(Input begins)
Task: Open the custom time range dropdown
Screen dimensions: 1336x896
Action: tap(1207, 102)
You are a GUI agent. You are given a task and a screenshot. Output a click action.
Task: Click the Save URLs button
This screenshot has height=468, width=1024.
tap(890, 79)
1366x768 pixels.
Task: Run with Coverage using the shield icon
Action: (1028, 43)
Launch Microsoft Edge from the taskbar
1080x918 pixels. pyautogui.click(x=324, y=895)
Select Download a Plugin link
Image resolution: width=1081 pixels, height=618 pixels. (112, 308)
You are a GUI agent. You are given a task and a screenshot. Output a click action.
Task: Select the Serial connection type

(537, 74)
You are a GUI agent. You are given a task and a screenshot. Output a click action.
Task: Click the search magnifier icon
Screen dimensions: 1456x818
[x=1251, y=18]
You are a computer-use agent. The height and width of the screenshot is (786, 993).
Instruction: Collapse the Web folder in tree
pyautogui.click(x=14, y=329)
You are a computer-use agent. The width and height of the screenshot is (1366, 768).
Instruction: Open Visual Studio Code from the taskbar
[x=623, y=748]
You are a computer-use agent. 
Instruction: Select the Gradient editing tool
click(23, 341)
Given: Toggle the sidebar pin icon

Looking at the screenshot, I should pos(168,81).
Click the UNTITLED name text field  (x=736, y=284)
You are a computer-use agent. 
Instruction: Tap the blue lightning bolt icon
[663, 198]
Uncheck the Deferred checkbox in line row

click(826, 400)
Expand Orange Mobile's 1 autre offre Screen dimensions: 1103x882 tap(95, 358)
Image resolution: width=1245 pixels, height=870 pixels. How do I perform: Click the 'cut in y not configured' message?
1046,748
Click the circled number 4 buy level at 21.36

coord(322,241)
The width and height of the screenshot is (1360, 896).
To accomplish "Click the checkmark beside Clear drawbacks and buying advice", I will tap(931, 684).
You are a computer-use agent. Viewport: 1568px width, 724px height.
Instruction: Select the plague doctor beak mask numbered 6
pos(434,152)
(Input ends)
> **What you need to do**: Word for word, reproduce every line of the data.

> **Answer to the exercise**:
Task: Open the custom time range dropdown
Screen dimensions: 1336x896
Action: tap(1207, 102)
You are a GUI agent. You are given a task and a screenshot. Output a click action.
Task: Click the Save URLs button
This screenshot has height=468, width=1024.
tap(890, 79)
1366x768 pixels.
Task: Run with Coverage using the shield icon
Action: (1028, 43)
Launch Microsoft Edge from the taskbar
1080x918 pixels. pyautogui.click(x=324, y=895)
Select Download a Plugin link
Image resolution: width=1081 pixels, height=618 pixels. (112, 308)
You are a GUI agent. You are given a task and a screenshot. Output a click action.
Task: Select the Serial connection type

(537, 74)
You are a GUI agent. You are given a task and a screenshot. Output a click action.
Task: Click the search magnifier icon
Screen dimensions: 1456x818
[x=1251, y=18]
You are a computer-use agent. The height and width of the screenshot is (786, 993).
Instruction: Collapse the Web folder in tree
pyautogui.click(x=14, y=329)
You are a computer-use agent. The width and height of the screenshot is (1366, 768).
Instruction: Open Visual Studio Code from the taskbar
[x=623, y=748]
You are a computer-use agent. 
Instruction: Select the Gradient editing tool
click(23, 341)
Given: Toggle the sidebar pin icon

Looking at the screenshot, I should pos(168,81).
Click the UNTITLED name text field  (x=736, y=284)
You are a computer-use agent. 
Instruction: Tap the blue lightning bolt icon
[663, 198]
Uncheck the Deferred checkbox in line row

click(826, 400)
Expand Orange Mobile's 1 autre offre Screen dimensions: 1103x882 tap(95, 358)
Image resolution: width=1245 pixels, height=870 pixels. How do I perform: Click the 'cut in y not configured' message?
1046,748
Click the circled number 4 buy level at 21.36

coord(322,241)
The width and height of the screenshot is (1360, 896).
To accomplish "Click the checkmark beside Clear drawbacks and buying advice", I will tap(931, 684).
You are a computer-use agent. Viewport: 1568px width, 724px height.
Instruction: Select the plague doctor beak mask numbered 6
pos(434,152)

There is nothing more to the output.